** Reading text **
9.1.3 Issuing a certificate

To issue a client certificate for a developer so that they can access the VPN,
ask the developer to send you a certificate request as described in the previous
section . The request must be made under the developer’s email address as the
common name (CN). Sign the request:

  1. _select dev.gitlab # or prod.gitlab
  2. cd terraform/gitlab/vpn
  3. git submodule update --init easy-rsa
  4. make import/joe@foo.org
  5. make sign/joe@foo.org

Send the resulting certificate back to the requesting developer.

The communication channel through which requests and certificates are messaged
does not need to be private but it needs to ensure the integrity of the
messages.

9.1.4 Revoking a certificate

  1. _select dev.gitlab # or prod.gitlab
  2. cd terraform/gitlab/vpn
  3. git submodule update --init easy-rsa
  4. make revoke/joe@foo.org
  5. make publish_revocations

To list all previously issued certificates, use make list.

There are now precautions in place to prevent this situation but I’ll mention it
anyways. If this list contains more than one active certificate for the same CN,
all but the most recent one needs to be revoked by serial. Since easyrsa does
not support this out of the box, we need to jump through some extra hoops:

  1. eval "`make _admin _env`"
  2. mv $EASYRSA_PKI/issued/joe@foo.org.crt $EASYRSA_PKI/issued/joe@foo.org.crt.orig
  3. cp $EASYRSA_PKI/certs_by_serial/<SERIAL_OF_CERT_TO_BE_REVOKED>.pem $EASYRSA_PKI/issued/joe@foo.org.crt
  4. make revoke/joe@foo.org
  5. make publish_revocations
  6. mv $EASYRSA_PKI/issued/joe@foo.org.crt.orig $EASYRSA_PKI/issued/joe@foo.org.crt

9.1.5 Issuing a certificate on a person’s behalf

A private key and OpenVPN configuration can be generated by a system
administrator on behalf of any person that doesn’t have a configured working
copy of this repository. Doing so has the disadvantage of making that
person’s private key known to the system administrator and anyone that
eavesdrops on the channel through which the OpenVPN configuration
(which includes the private key) is communicated to the person.

** What you will do **
Give every numbered section heading in the VPN certificate text above, with its section number.

** Provided information **
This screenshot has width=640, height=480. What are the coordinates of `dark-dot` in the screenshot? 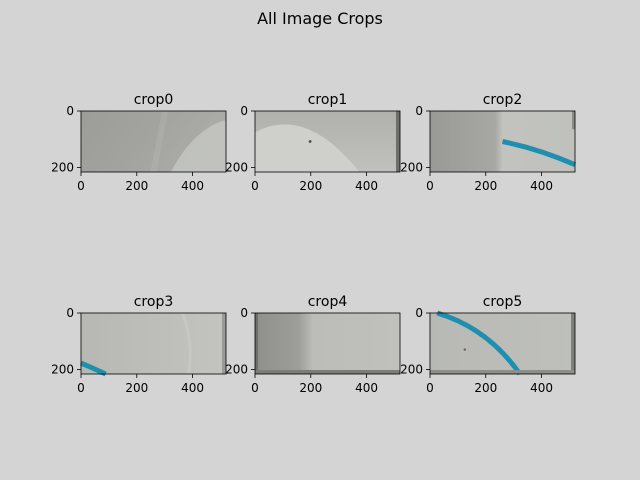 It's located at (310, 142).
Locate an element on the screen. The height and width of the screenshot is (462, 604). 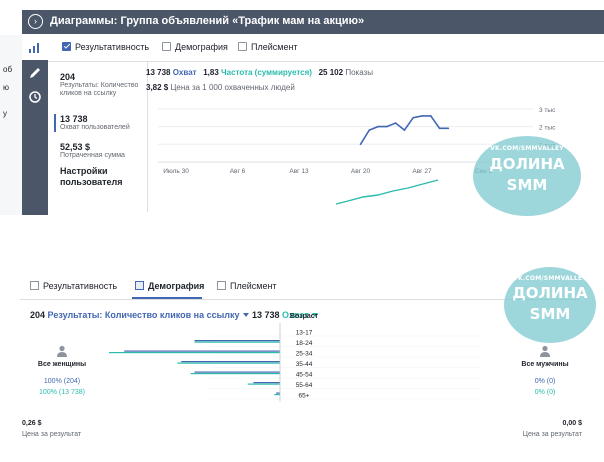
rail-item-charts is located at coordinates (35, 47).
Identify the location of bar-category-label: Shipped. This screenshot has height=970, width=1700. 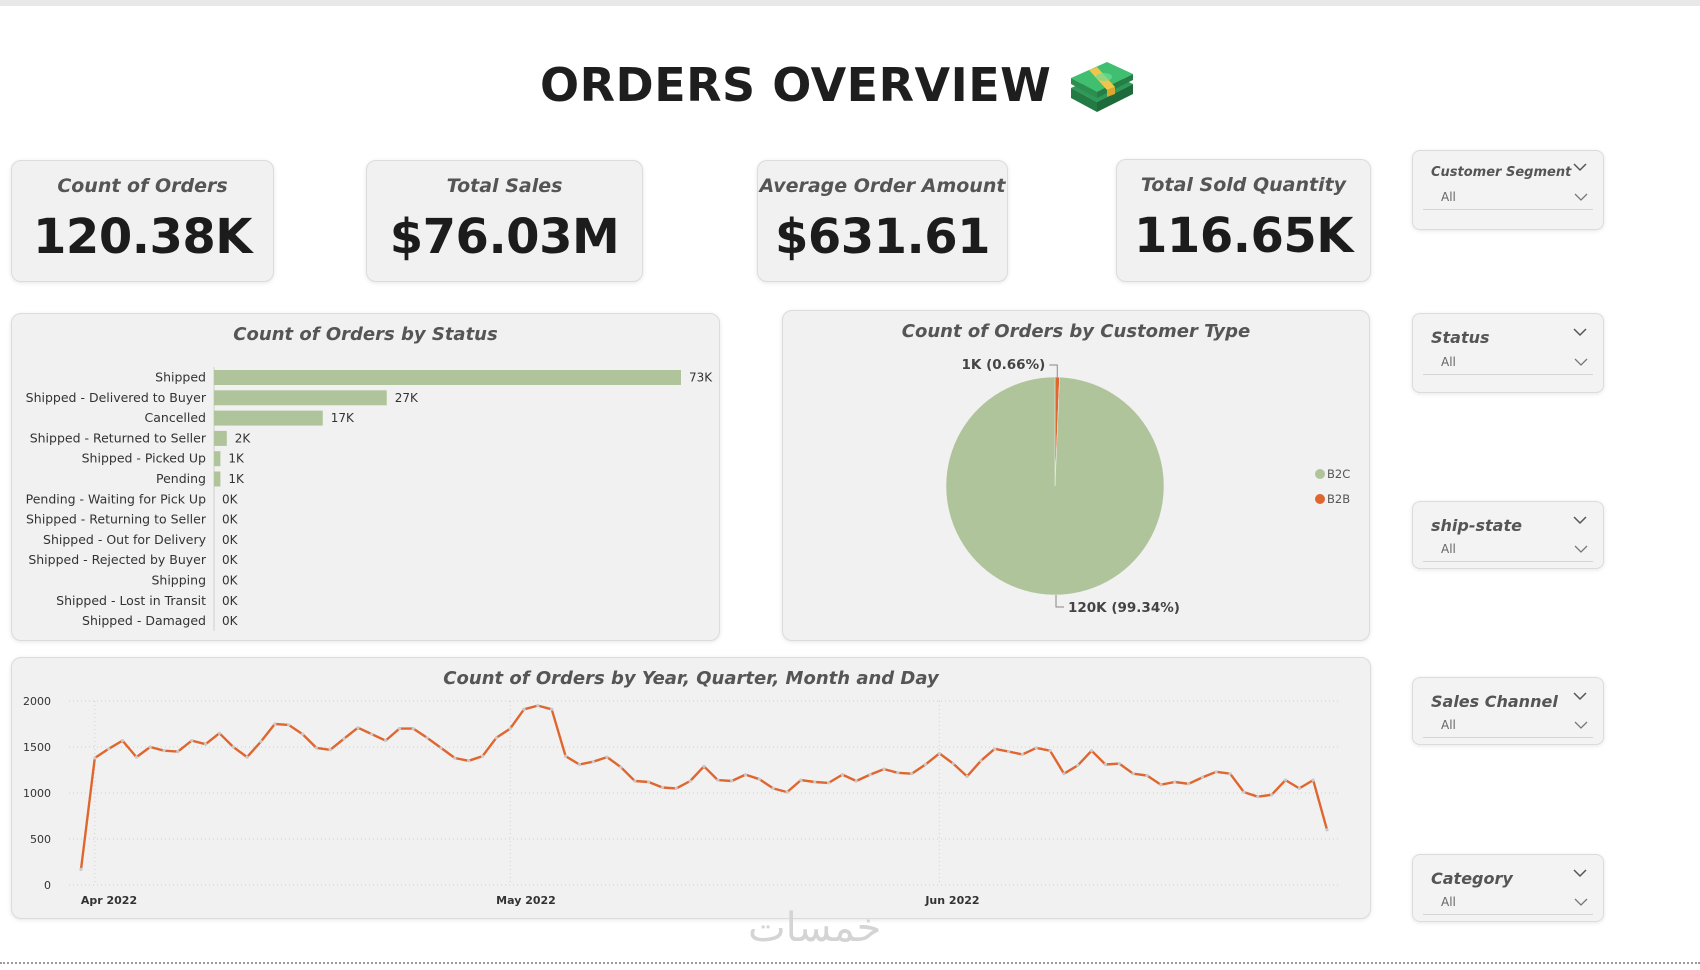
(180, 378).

* * *

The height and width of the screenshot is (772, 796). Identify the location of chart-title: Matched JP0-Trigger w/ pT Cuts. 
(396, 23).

** Solution to this exercise **
- 9.1.3 Issuing a certificate
- 9.1.4 Revoking a certificate
- 9.1.5 Issuing a certificate on a person’s behalf